### Assignment
Each entry below has to be written out again exactly.

Saved data entries

######

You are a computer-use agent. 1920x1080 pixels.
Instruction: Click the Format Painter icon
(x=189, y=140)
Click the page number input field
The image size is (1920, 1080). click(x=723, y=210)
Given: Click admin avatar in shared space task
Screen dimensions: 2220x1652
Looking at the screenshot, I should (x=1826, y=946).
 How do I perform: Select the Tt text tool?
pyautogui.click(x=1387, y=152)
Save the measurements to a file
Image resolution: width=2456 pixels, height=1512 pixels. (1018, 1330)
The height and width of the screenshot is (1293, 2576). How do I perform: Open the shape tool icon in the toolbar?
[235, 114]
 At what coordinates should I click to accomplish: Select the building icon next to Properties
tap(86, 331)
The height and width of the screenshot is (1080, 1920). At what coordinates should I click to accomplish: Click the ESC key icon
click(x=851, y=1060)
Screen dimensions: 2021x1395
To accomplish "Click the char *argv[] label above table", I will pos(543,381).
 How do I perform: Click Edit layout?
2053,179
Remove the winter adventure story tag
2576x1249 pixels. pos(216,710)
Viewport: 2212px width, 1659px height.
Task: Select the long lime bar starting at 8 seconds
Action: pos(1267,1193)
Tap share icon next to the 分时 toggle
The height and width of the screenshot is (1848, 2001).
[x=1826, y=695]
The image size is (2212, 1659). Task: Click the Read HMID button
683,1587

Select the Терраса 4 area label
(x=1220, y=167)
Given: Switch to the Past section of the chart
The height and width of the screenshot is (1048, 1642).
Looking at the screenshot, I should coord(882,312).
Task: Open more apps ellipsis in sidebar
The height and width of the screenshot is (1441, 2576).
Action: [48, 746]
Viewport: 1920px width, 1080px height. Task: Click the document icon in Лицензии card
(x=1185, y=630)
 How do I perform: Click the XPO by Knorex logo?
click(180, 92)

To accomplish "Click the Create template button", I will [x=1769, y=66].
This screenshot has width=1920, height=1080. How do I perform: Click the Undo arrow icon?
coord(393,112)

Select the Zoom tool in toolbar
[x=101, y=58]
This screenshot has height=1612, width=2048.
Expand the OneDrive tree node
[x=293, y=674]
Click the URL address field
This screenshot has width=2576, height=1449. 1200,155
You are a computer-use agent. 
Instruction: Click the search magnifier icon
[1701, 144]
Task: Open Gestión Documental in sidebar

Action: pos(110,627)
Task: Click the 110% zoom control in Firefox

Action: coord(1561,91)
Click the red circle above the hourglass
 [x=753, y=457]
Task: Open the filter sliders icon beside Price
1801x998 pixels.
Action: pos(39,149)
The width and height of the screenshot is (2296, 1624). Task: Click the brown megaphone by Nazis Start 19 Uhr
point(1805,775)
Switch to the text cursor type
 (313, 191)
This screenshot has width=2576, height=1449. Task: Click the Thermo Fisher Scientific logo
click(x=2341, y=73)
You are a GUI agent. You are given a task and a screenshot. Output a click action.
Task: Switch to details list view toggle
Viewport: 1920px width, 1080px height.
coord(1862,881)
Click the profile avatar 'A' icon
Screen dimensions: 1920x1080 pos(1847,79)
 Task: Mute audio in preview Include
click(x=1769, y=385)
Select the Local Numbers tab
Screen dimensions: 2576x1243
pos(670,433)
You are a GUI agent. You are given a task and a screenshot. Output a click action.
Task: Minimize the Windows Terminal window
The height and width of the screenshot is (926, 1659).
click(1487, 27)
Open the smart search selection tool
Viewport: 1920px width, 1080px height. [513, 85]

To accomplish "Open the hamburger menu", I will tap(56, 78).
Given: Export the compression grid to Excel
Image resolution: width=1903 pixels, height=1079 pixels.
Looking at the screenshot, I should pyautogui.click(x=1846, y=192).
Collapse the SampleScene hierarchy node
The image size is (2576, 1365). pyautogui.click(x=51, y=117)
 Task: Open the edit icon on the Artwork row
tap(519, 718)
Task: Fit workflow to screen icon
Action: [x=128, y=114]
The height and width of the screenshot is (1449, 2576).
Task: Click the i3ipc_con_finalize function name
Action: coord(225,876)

######

### Result for this task
You are a computer-use agent. 1920x1080 pixels.
Instruction: Click the Format Painter icon
(x=189, y=140)
Click the page number input field
The image size is (1920, 1080). click(x=723, y=210)
Given: Click admin avatar in shared space task
Screen dimensions: 2220x1652
Looking at the screenshot, I should (x=1826, y=946).
 How do I perform: Select the Tt text tool?
pyautogui.click(x=1387, y=152)
Save the measurements to a file
Image resolution: width=2456 pixels, height=1512 pixels. (1018, 1330)
The height and width of the screenshot is (1293, 2576). How do I perform: Open the shape tool icon in the toolbar?
[235, 114]
 At what coordinates should I click to accomplish: Select the building icon next to Properties
tap(86, 331)
The height and width of the screenshot is (1080, 1920). At what coordinates should I click to accomplish: Click the ESC key icon
click(x=851, y=1060)
Screen dimensions: 2021x1395
To accomplish "Click the char *argv[] label above table", I will pos(543,381).
 How do I perform: Click Edit layout?
2053,179
Remove the winter adventure story tag
2576x1249 pixels. pos(216,710)
Viewport: 2212px width, 1659px height.
Task: Select the long lime bar starting at 8 seconds
Action: pos(1267,1193)
Tap share icon next to the 分时 toggle
The height and width of the screenshot is (1848, 2001).
[x=1826, y=695]
The image size is (2212, 1659). Task: Click the Read HMID button
683,1587

Select the Терраса 4 area label
(x=1220, y=167)
Given: Switch to the Past section of the chart
The height and width of the screenshot is (1048, 1642).
Looking at the screenshot, I should coord(882,312).
Task: Open more apps ellipsis in sidebar
The height and width of the screenshot is (1441, 2576).
Action: [48, 746]
Viewport: 1920px width, 1080px height. Task: Click the document icon in Лицензии card
(x=1185, y=630)
 How do I perform: Click the XPO by Knorex logo?
click(180, 92)

To accomplish "Click the Create template button", I will [x=1769, y=66].
This screenshot has width=1920, height=1080. How do I perform: Click the Undo arrow icon?
coord(393,112)

Select the Zoom tool in toolbar
[x=101, y=58]
This screenshot has height=1612, width=2048.
Expand the OneDrive tree node
[x=293, y=674]
Click the URL address field
This screenshot has width=2576, height=1449. 1200,155
You are a computer-use agent. 
Instruction: Click the search magnifier icon
[1701, 144]
Task: Open Gestión Documental in sidebar

Action: pos(110,627)
Task: Click the 110% zoom control in Firefox

Action: coord(1561,91)
Click the red circle above the hourglass
 [x=753, y=457]
Task: Open the filter sliders icon beside Price
1801x998 pixels.
Action: pos(39,149)
The width and height of the screenshot is (2296, 1624). Task: Click the brown megaphone by Nazis Start 19 Uhr
point(1805,775)
Switch to the text cursor type
 (313, 191)
This screenshot has width=2576, height=1449. Task: Click the Thermo Fisher Scientific logo
click(x=2341, y=73)
You are a GUI agent. You are given a task and a screenshot. Output a click action.
Task: Switch to details list view toggle
Viewport: 1920px width, 1080px height.
coord(1862,881)
Click the profile avatar 'A' icon
Screen dimensions: 1920x1080 pos(1847,79)
 Task: Mute audio in preview Include
click(x=1769, y=385)
Select the Local Numbers tab
Screen dimensions: 2576x1243
pos(670,433)
You are a GUI agent. You are given a task and a screenshot. Output a click action.
Task: Minimize the Windows Terminal window
The height and width of the screenshot is (926, 1659).
click(1487, 27)
Open the smart search selection tool
Viewport: 1920px width, 1080px height. [513, 85]

To accomplish "Open the hamburger menu", I will tap(56, 78).
Given: Export the compression grid to Excel
Image resolution: width=1903 pixels, height=1079 pixels.
Looking at the screenshot, I should pyautogui.click(x=1846, y=192).
Collapse the SampleScene hierarchy node
The image size is (2576, 1365). pyautogui.click(x=51, y=117)
 Task: Open the edit icon on the Artwork row
tap(519, 718)
Task: Fit workflow to screen icon
Action: [x=128, y=114]
The height and width of the screenshot is (1449, 2576).
Task: Click the i3ipc_con_finalize function name
Action: coord(225,876)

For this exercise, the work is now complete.